▶

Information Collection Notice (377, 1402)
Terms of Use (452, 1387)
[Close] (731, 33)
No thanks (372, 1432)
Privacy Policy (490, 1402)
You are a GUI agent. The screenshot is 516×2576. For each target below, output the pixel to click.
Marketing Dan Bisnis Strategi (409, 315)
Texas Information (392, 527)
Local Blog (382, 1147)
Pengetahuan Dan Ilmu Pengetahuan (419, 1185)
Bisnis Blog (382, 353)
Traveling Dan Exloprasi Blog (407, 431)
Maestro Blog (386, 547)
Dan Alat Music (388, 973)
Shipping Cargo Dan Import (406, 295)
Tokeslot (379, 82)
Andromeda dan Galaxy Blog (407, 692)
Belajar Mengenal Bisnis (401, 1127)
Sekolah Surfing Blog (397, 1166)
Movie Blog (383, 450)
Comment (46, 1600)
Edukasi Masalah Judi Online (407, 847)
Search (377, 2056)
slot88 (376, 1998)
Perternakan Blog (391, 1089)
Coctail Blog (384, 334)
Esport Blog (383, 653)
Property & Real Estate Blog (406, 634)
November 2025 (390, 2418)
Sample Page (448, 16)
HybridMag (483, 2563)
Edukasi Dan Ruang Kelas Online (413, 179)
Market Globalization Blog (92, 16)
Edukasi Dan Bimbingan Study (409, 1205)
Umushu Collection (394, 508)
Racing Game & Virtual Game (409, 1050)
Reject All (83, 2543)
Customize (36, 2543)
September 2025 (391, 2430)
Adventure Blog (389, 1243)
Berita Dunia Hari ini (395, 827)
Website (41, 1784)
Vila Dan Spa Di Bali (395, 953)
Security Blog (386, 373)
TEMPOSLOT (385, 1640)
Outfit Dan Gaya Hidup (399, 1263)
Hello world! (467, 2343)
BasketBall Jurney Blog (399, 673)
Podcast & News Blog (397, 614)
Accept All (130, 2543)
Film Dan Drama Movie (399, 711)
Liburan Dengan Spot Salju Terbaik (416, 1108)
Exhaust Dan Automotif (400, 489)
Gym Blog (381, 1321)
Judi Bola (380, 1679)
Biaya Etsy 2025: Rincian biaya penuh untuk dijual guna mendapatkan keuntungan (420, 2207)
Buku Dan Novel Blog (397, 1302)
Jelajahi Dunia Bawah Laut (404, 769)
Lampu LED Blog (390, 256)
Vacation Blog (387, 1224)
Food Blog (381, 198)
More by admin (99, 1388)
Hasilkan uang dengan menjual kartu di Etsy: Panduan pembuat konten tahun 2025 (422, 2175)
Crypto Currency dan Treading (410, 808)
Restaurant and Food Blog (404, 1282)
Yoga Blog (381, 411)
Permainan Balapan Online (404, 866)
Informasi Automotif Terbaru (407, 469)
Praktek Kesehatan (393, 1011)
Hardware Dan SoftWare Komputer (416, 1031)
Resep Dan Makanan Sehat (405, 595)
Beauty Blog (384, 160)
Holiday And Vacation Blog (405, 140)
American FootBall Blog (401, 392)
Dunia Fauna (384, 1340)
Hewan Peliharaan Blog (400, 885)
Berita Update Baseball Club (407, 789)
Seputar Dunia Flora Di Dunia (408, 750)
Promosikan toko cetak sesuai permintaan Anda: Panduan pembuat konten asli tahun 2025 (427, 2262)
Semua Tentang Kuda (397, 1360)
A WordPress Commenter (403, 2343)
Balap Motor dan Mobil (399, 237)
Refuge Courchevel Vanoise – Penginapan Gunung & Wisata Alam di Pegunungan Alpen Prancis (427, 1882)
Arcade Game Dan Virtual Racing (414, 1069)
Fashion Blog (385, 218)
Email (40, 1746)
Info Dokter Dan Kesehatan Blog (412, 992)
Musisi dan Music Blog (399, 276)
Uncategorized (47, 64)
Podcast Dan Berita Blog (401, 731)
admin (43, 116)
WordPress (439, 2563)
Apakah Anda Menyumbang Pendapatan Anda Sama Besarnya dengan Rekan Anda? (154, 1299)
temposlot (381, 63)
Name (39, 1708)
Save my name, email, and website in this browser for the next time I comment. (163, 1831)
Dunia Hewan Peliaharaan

◀

**DIRECTIONS**
Above are the records. Print exactly, and only, the lines from the line with "HybridMag (483, 2563)" to the line with "Judi Bola (380, 1679)", both inclusive.

**SOLUTION TO THIS EXERCISE**
HybridMag (483, 2563)
Edukasi Dan Ruang Kelas Online (413, 179)
Market Globalization Blog (92, 16)
Edukasi Dan Bimbingan Study (409, 1205)
Umushu Collection (394, 508)
Racing Game & Virtual Game (409, 1050)
Reject All (83, 2543)
Customize (36, 2543)
September 2025 (391, 2430)
Adventure Blog (389, 1243)
Berita Dunia Hari ini (395, 827)
Website (41, 1784)
Vila Dan Spa Di Bali (395, 953)
Security Blog (386, 373)
TEMPOSLOT (385, 1640)
Outfit Dan Gaya Hidup (399, 1263)
Hello world! (467, 2343)
BasketBall Jurney Blog (399, 673)
Podcast & News Blog (397, 614)
Accept All (130, 2543)
Film Dan Drama Movie (399, 711)
Liburan Dengan Spot Salju Terbaik (416, 1108)
Exhaust Dan Automotif (400, 489)
Gym Blog (381, 1321)
Judi Bola (380, 1679)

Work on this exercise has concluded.